Supplied data =
┄┄┄┄┄┄┄┄┄┄┄┄┄┄┄┄┄┄┄┄

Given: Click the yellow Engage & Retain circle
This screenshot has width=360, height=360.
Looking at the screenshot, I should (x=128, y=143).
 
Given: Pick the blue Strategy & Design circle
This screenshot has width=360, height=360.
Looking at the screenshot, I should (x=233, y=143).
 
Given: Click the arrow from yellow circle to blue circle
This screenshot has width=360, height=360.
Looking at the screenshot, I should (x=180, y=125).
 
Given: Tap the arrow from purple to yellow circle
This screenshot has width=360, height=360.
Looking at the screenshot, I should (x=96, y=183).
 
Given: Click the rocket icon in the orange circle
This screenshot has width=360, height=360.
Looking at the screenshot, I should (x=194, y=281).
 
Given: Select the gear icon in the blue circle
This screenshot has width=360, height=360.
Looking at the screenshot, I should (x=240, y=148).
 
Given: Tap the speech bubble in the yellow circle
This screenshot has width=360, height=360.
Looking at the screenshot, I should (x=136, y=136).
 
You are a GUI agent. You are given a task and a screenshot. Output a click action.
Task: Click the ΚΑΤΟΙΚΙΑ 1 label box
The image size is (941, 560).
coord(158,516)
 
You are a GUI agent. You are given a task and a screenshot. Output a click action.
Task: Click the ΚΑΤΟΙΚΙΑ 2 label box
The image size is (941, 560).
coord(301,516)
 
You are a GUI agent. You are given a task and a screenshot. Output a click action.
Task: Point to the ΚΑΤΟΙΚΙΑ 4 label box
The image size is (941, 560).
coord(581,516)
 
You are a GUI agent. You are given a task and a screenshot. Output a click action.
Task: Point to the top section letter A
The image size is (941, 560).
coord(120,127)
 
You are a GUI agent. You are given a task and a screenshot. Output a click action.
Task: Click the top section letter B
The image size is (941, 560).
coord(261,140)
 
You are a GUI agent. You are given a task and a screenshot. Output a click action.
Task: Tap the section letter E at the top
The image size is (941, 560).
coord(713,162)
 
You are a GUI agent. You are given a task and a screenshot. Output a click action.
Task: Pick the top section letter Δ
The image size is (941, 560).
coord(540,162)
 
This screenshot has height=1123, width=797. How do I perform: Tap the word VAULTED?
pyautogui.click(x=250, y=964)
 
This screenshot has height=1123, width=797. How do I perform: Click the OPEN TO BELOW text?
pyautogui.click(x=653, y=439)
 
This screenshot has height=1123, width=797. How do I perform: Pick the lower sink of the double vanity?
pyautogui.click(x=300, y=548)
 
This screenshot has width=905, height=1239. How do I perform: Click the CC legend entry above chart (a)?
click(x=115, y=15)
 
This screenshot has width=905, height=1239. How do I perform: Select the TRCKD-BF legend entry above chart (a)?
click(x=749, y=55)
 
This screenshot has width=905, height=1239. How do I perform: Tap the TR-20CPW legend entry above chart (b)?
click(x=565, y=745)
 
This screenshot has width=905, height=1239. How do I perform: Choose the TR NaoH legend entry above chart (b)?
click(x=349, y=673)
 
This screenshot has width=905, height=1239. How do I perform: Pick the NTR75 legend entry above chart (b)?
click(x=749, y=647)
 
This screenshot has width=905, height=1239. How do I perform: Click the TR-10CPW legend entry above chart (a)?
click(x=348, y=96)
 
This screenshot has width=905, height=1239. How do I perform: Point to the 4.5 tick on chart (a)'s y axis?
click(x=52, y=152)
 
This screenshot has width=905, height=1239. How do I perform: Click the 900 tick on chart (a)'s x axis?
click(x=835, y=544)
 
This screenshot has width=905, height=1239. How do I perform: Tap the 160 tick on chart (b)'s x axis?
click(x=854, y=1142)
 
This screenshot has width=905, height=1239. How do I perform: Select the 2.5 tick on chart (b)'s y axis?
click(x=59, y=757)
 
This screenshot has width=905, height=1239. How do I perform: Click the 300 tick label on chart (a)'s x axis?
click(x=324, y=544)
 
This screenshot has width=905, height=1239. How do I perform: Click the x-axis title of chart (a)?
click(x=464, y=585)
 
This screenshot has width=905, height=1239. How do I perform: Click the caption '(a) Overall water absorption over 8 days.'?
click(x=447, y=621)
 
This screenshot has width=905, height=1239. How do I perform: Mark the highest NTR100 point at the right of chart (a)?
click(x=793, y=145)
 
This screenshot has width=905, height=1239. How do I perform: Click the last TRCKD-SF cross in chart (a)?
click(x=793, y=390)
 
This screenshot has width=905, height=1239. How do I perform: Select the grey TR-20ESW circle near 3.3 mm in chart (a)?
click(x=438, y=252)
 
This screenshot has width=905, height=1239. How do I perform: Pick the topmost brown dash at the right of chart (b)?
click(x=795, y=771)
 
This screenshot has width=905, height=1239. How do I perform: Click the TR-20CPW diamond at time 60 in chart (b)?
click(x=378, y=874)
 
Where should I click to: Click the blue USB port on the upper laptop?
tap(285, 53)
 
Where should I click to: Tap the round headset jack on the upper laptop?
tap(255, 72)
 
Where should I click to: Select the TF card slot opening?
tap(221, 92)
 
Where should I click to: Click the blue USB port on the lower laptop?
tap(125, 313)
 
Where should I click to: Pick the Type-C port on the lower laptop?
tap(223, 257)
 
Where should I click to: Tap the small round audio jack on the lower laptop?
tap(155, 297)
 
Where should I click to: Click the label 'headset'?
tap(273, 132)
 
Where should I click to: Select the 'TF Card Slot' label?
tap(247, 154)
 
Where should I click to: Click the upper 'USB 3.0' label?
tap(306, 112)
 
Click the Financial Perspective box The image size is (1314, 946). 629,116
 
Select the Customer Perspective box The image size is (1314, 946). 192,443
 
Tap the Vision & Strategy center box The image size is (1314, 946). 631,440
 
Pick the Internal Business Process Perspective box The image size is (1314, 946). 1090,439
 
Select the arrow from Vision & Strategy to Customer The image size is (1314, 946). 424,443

┄┄┄┄┄┄┄┄┄┄┄┄┄┄┄┄┄┄┄┄

Instructions to follow =
Copy all of the lines above word for word, with no changes.

Solution for this problem =
Given: Click the yellow Engage & Retain circle
This screenshot has width=360, height=360.
Looking at the screenshot, I should (x=128, y=143).
 
Given: Pick the blue Strategy & Design circle
This screenshot has width=360, height=360.
Looking at the screenshot, I should (x=233, y=143).
 
Given: Click the arrow from yellow circle to blue circle
This screenshot has width=360, height=360.
Looking at the screenshot, I should (x=180, y=125).
 
Given: Tap the arrow from purple to yellow circle
This screenshot has width=360, height=360.
Looking at the screenshot, I should (x=96, y=183).
 
Given: Click the rocket icon in the orange circle
This screenshot has width=360, height=360.
Looking at the screenshot, I should (x=194, y=281).
 
Given: Select the gear icon in the blue circle
This screenshot has width=360, height=360.
Looking at the screenshot, I should (x=240, y=148).
 
Given: Tap the speech bubble in the yellow circle
This screenshot has width=360, height=360.
Looking at the screenshot, I should (x=136, y=136).
 
You are a GUI agent. You are given a task and a screenshot. Output a click action.
Task: Click the ΚΑΤΟΙΚΙΑ 1 label box
The image size is (941, 560).
coord(158,516)
 
You are a GUI agent. You are given a task and a screenshot. Output a click action.
Task: Click the ΚΑΤΟΙΚΙΑ 2 label box
The image size is (941, 560).
coord(301,516)
 
You are a GUI agent. You are given a task and a screenshot. Output a click action.
Task: Point to the ΚΑΤΟΙΚΙΑ 4 label box
The image size is (941, 560).
coord(581,516)
 
You are a GUI agent. You are given a task and a screenshot. Output a click action.
Task: Point to the top section letter A
The image size is (941, 560).
coord(120,127)
 
You are a GUI agent. You are given a task and a screenshot. Output a click action.
Task: Click the top section letter B
The image size is (941, 560).
coord(261,140)
 
You are a GUI agent. You are given a task and a screenshot. Output a click action.
Task: Tap the section letter E at the top
The image size is (941, 560).
coord(713,162)
 
You are a GUI agent. You are given a task and a screenshot. Output a click action.
Task: Pick the top section letter Δ
The image size is (941, 560).
coord(540,162)
 
This screenshot has height=1123, width=797. How do I perform: Tap the word VAULTED?
pyautogui.click(x=250, y=964)
 
This screenshot has height=1123, width=797. How do I perform: Click the OPEN TO BELOW text?
pyautogui.click(x=653, y=439)
 
This screenshot has height=1123, width=797. How do I perform: Pick the lower sink of the double vanity?
pyautogui.click(x=300, y=548)
 
This screenshot has width=905, height=1239. How do I perform: Click the CC legend entry above chart (a)?
click(x=115, y=15)
 
This screenshot has width=905, height=1239. How do I perform: Select the TRCKD-BF legend entry above chart (a)?
click(x=749, y=55)
 
This screenshot has width=905, height=1239. How do I perform: Tap the TR-20CPW legend entry above chart (b)?
click(x=565, y=745)
 
This screenshot has width=905, height=1239. How do I perform: Choose the TR NaoH legend entry above chart (b)?
click(x=349, y=673)
 
This screenshot has width=905, height=1239. How do I perform: Pick the NTR75 legend entry above chart (b)?
click(x=749, y=647)
 
This screenshot has width=905, height=1239. How do I perform: Click the TR-10CPW legend entry above chart (a)?
click(x=348, y=96)
 
This screenshot has width=905, height=1239. How do I perform: Point to the 4.5 tick on chart (a)'s y axis?
click(x=52, y=152)
 
This screenshot has width=905, height=1239. How do I perform: Click the 900 tick on chart (a)'s x axis?
click(x=835, y=544)
 
This screenshot has width=905, height=1239. How do I perform: Tap the 160 tick on chart (b)'s x axis?
click(x=854, y=1142)
 
This screenshot has width=905, height=1239. How do I perform: Select the 2.5 tick on chart (b)'s y axis?
click(x=59, y=757)
 
This screenshot has width=905, height=1239. How do I perform: Click the 300 tick label on chart (a)'s x axis?
click(x=324, y=544)
 
This screenshot has width=905, height=1239. How do I perform: Click the x-axis title of chart (a)?
click(x=464, y=585)
 
This screenshot has width=905, height=1239. How do I perform: Click the caption '(a) Overall water absorption over 8 days.'?
click(x=447, y=621)
 
This screenshot has width=905, height=1239. How do I perform: Mark the highest NTR100 point at the right of chart (a)?
click(x=793, y=145)
 
This screenshot has width=905, height=1239. How do I perform: Click the last TRCKD-SF cross in chart (a)?
click(x=793, y=390)
 
This screenshot has width=905, height=1239. How do I perform: Select the grey TR-20ESW circle near 3.3 mm in chart (a)?
click(x=438, y=252)
 
This screenshot has width=905, height=1239. How do I perform: Pick the topmost brown dash at the right of chart (b)?
click(x=795, y=771)
 
This screenshot has width=905, height=1239. How do I perform: Click the TR-20CPW diamond at time 60 in chart (b)?
click(x=378, y=874)
 
Where should I click to: Click the blue USB port on the upper laptop?
tap(285, 53)
 
Where should I click to: Tap the round headset jack on the upper laptop?
tap(255, 72)
 
Where should I click to: Select the TF card slot opening?
tap(221, 92)
 
Where should I click to: Click the blue USB port on the lower laptop?
tap(125, 313)
 
Where should I click to: Pick the Type-C port on the lower laptop?
tap(223, 257)
 
Where should I click to: Tap the small round audio jack on the lower laptop?
tap(155, 297)
 
Where should I click to: Click the label 'headset'?
tap(273, 132)
 
Where should I click to: Select the 'TF Card Slot' label?
tap(247, 154)
 
Where should I click to: Click the upper 'USB 3.0' label?
tap(306, 112)
 
Click the Financial Perspective box The image size is (1314, 946). 629,116
 
Select the Customer Perspective box The image size is (1314, 946). 192,443
 
Tap the Vision & Strategy center box The image size is (1314, 946). 631,440
 
Pick the Internal Business Process Perspective box The image size is (1314, 946). 1090,439
 
Select the arrow from Vision & Strategy to Customer The image size is (1314, 946). 424,443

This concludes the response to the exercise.